╭─ Extrait source

Une blessure collective masque une réalité complexe. En tant que membre d’un peuple, nous transportons, à différents degrés, les blessures de notre histoire qui se transmettent à travers nos liens sociaux, en renouvelant la mémoire du traumatisme de génération en génération. Parce que nous cultivons cette blessure émotionnelle, l’imaginaire d’un peuple demeure captif de la souffrance du passé. Ce qui peut l'empêcher de profiter pleinement des opportunités pour se développer.

En l’absence d’un processus de guérison collective, l'identité d’un peuple tend à se construire à partir d'une blessure rendue vivante et actuelle par le devoir de mémoire. Il peut arriver que nous ne ressentions pas le besoin de guérir, puisque nous entretenons nos relations avec les autres à travers la similitude de cette blessure qui représente une caractéristique distinctive de notre identité collective. Dès lors, l'empreinte de la mémoire collective s'enfouie en nous et se voile derrière une densité émotionnelle entretenue par la peur du changement, la peur de l’autre et parfois même la peur de guérir.

La guérison se vit au présent et s'amorce par une volonté de détachement à l'égard d'une blessure qui nous maintient dans la mémoire du passé. La guérison passe par la manifestation claire et sans équivoque de notre intention de guérir. Intégrer l'expérience d'une blessure émotionnelle suppose de la reconnaître et de l’intégrer sans créer de pôle de résistance et de conflit. Se libérer de la mémoire d'une blessure émotionnelle collective dégage une énergie nouvelle qui nous permet de mieux participer à la création libre et spontanée du destin d’un peuple.

╰─

## Exercice proposé 1
Dans l'extrait sur la blessure collective, par quoi la guérison s'amorce-t-elle ?
## Exercice proposé 2
Reprenez l'extrait sur la blessure collective après sa dernière phrase et poursuivez-le.
Les enregistrements n'ont aucun rôle dans ce travail.

╭─ Enregistrements

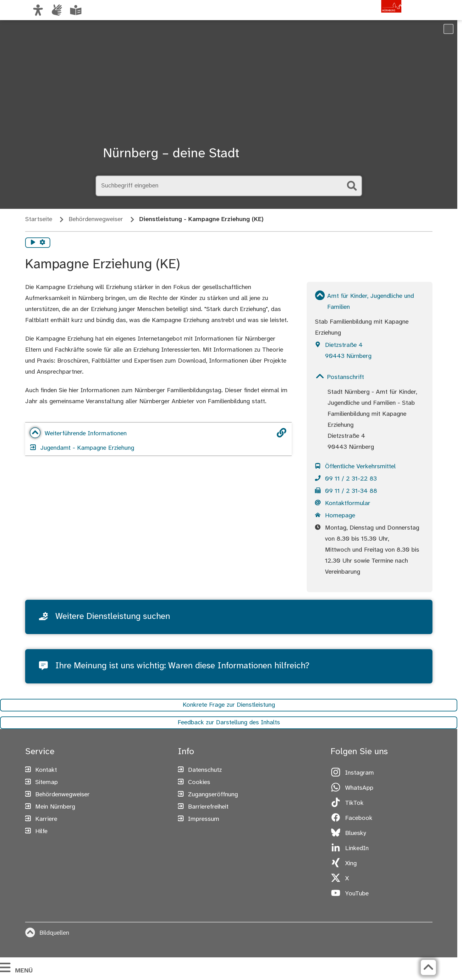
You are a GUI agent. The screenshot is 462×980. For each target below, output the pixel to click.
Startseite (38, 219)
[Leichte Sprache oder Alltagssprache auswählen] (76, 10)
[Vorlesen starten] (33, 243)
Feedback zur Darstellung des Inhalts (229, 725)
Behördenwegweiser (95, 219)
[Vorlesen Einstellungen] (42, 243)
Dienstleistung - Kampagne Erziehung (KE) (201, 219)
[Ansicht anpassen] (38, 10)
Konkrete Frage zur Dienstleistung (229, 707)
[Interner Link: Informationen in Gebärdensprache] (57, 10)
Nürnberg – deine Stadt (171, 154)
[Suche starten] (352, 186)
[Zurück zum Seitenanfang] (427, 967)
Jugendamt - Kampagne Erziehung (83, 448)
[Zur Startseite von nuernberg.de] (375, 17)
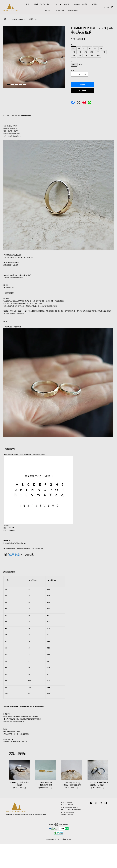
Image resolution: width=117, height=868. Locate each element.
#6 (84, 48)
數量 (72, 70)
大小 (72, 61)
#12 (85, 52)
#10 (74, 52)
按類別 (94, 4)
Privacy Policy (59, 839)
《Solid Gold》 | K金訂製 (61, 4)
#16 (74, 56)
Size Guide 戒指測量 (67, 805)
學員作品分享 (60, 10)
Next (62, 57)
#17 (80, 56)
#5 (79, 48)
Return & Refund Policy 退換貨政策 (71, 810)
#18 (86, 56)
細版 (74, 64)
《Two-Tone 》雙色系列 (80, 4)
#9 (101, 48)
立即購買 (82, 84)
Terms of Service (50, 839)
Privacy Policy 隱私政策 (68, 812)
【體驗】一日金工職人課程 (41, 4)
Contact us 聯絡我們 (67, 814)
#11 (79, 52)
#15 (104, 52)
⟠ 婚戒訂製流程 (73, 10)
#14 (98, 52)
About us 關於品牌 (67, 802)
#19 (92, 56)
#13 (92, 52)
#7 (90, 48)
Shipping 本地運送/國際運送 (69, 807)
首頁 (27, 4)
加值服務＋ (48, 10)
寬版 (80, 64)
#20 (98, 56)
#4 (73, 48)
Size (72, 45)
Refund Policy (68, 839)
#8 (95, 48)
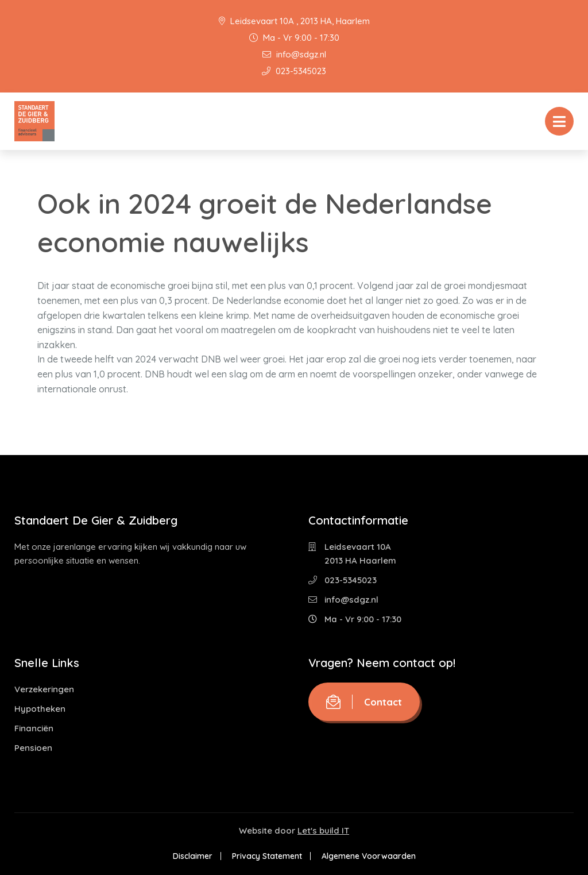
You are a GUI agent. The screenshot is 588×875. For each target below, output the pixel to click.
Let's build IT (323, 830)
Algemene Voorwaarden (369, 856)
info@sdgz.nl (294, 54)
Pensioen (33, 747)
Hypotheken (40, 708)
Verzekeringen (44, 689)
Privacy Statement (267, 856)
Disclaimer (192, 856)
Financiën (34, 728)
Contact (364, 701)
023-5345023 (294, 71)
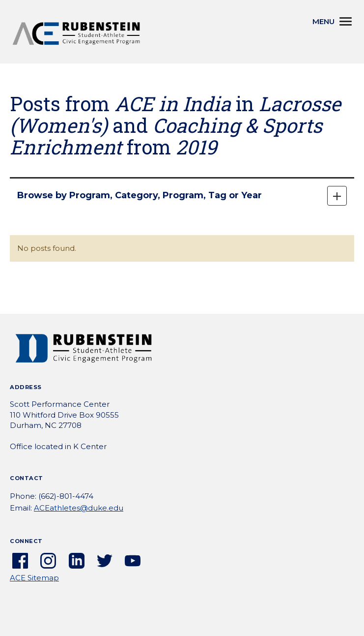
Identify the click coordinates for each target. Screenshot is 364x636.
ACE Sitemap (34, 577)
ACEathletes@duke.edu (79, 508)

╰─

## Résultat attendu 1
Par une volonté de détachement à l'égard d'une blessure qui nous maintient dans la mémoire du passé.

## Résultat attendu 2
Par des gestes collectifs dont la portée symbolique rejoint l’ensemble de la communauté, nous pouvons amorcer un processus de guérison qui nous libèrera des blessures collectives. Nous pouvons rétablir l’équilibre rompu entre les membres de la communauté et permettre l’émergence de notre véritable nature créative, où nous pourrons développer notre plein potentiel de relation d’équanimité avec les autres.

Les auteurs Carolji Corbeil et Eric Forgues
sont Maîtres-enseignants Reiki et Praticiens en Healing Touch.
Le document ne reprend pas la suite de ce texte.